O meu pai ensinou-me a conduzir aos 16 anos. À volta da zona residencial onde morávamos, com o banco chegado todo à frente (ainda hoje está assim, pois sou pequenina), comecei por estacionar entre dois carros – talvez das manobras mais difíceis para um aprendiz de condução. Na semana em que tirei a carta, o meu pai sentou-me no lugar do condutor, descemos a autoestrada do Porto para Lisboa, e, nessa sexta ao fim da tarde, estava num pára-arranca do Marquês até às Amoreiras, quase em lágrimas, e a minha mãe sentada atrás a comentar que era “um disparate, tão pouco tempo e já no trânsito da capital”.

Foi assim que aprendi a ser desenrascada, a estacionar no “parque” de terra batida da Faculdade de Engenharia do Porto, com raízes de árvores a levantar do chão, quando ainda estava nos Bragas. Foi assim que sempre levei carro para as férias e para qualquer saída na juventude.

No meu primeiro emprego, éramos poucos. Então, uma vez, foi preciso conduzir o empilhador para carregar uma carga urgente para um cliente e já não estava o empregado de armazém. Foi assim que aprendi a conduzir um empilhador também. Adorei. Não sei se alguém já experimentou, mas num empilhador a condução é ao contrário. Um desafio!

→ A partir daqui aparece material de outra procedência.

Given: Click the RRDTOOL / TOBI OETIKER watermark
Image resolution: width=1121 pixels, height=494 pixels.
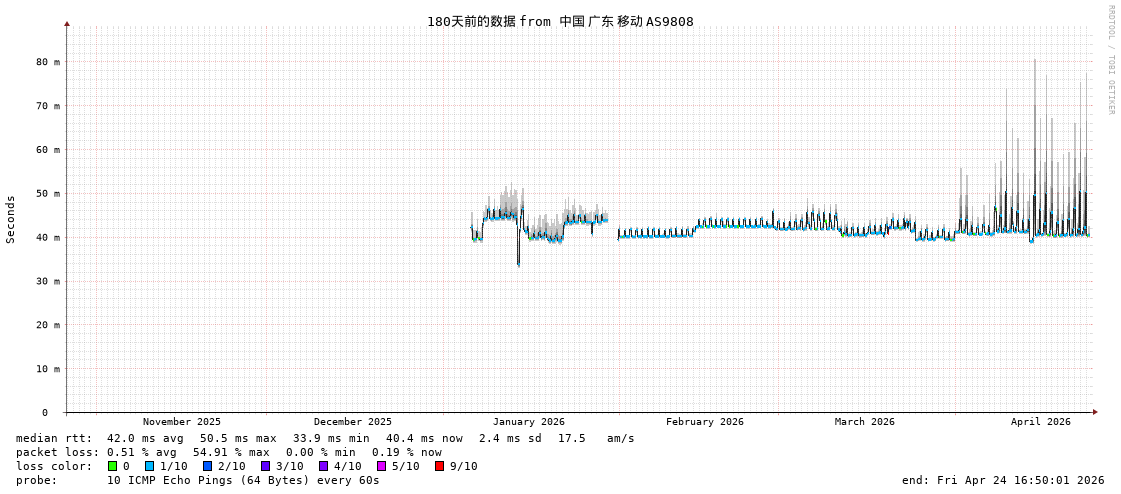Looking at the screenshot, I should coord(1110,60).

Depois disto, e dos milhares de quilómetros anuais em terras ibéricas, já aluguei carros por todo esse mundo.  No Uruguai tive uma experiência muita gira em estradas sul americanas. No Reino Unido, ao conduzir no lado oposto da estrada, só me preocupavam as rotundas. Mas mesmo aí, ao fim de umas quantas, a condução saía-me naturalmente. E, apesar de uma vez ter um nórdico no lugar do pendura sempre em pânico que eu me chegava demasiado ao lado dele, não me deixei desanimar.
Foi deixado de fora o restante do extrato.